* **YOUR GOAL**: Keeping every word the same, give again only the lines from the one with "Image resolution: width=930" through the end of the data, both included, and leave every picture out.

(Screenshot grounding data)
───

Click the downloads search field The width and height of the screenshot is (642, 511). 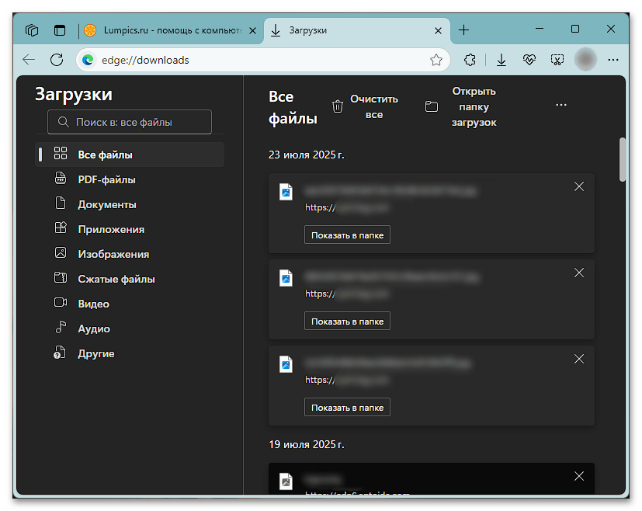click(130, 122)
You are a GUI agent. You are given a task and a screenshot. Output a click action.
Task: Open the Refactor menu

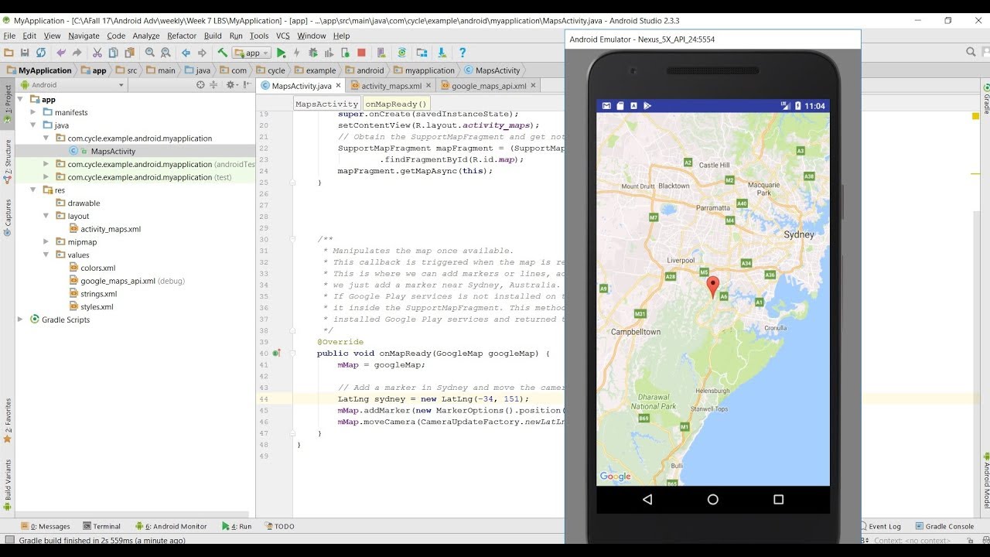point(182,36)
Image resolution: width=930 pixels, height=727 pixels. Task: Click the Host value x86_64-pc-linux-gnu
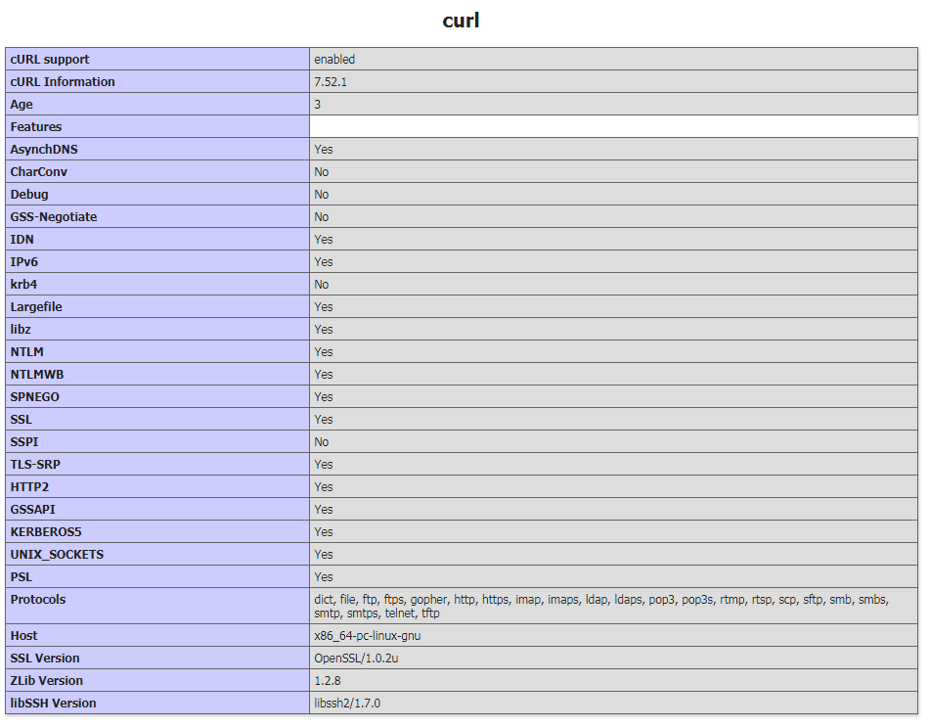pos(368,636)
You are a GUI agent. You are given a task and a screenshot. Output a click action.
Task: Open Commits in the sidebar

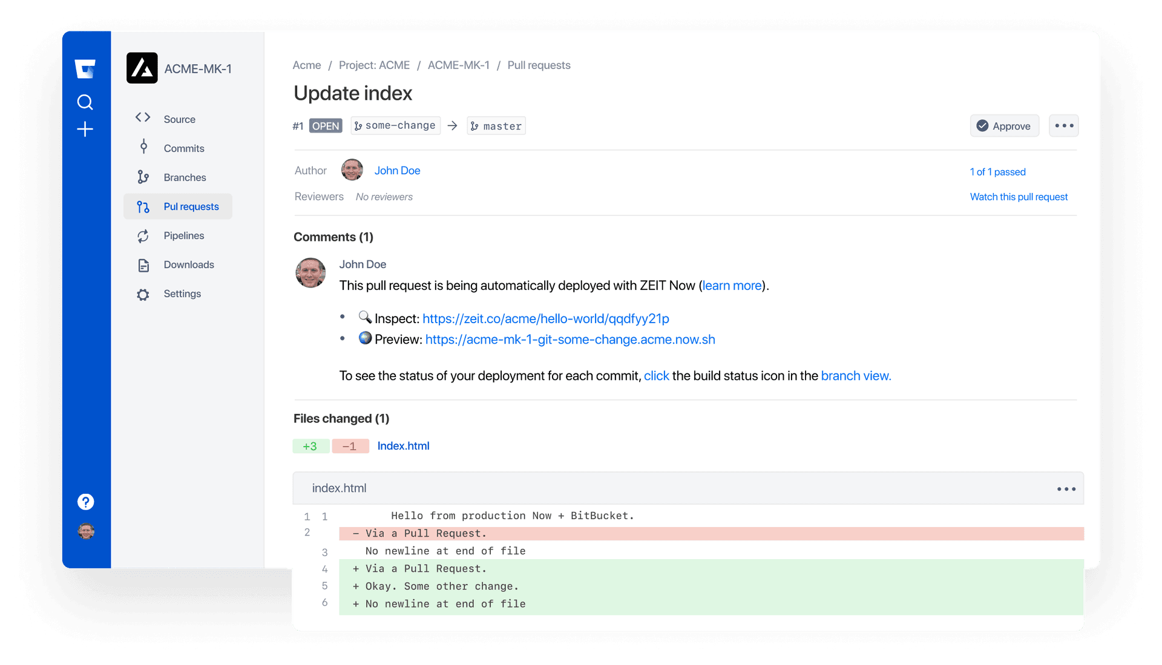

───

* **TASK RESULT**:
Image resolution: width=930 pixels, height=727 pixels. Task: Click the Host value x86_64-pc-linux-gnu
pos(368,636)
You are a GUI agent. You are given a task and a screenshot. Output a click action.
Task: Open Commits in the sidebar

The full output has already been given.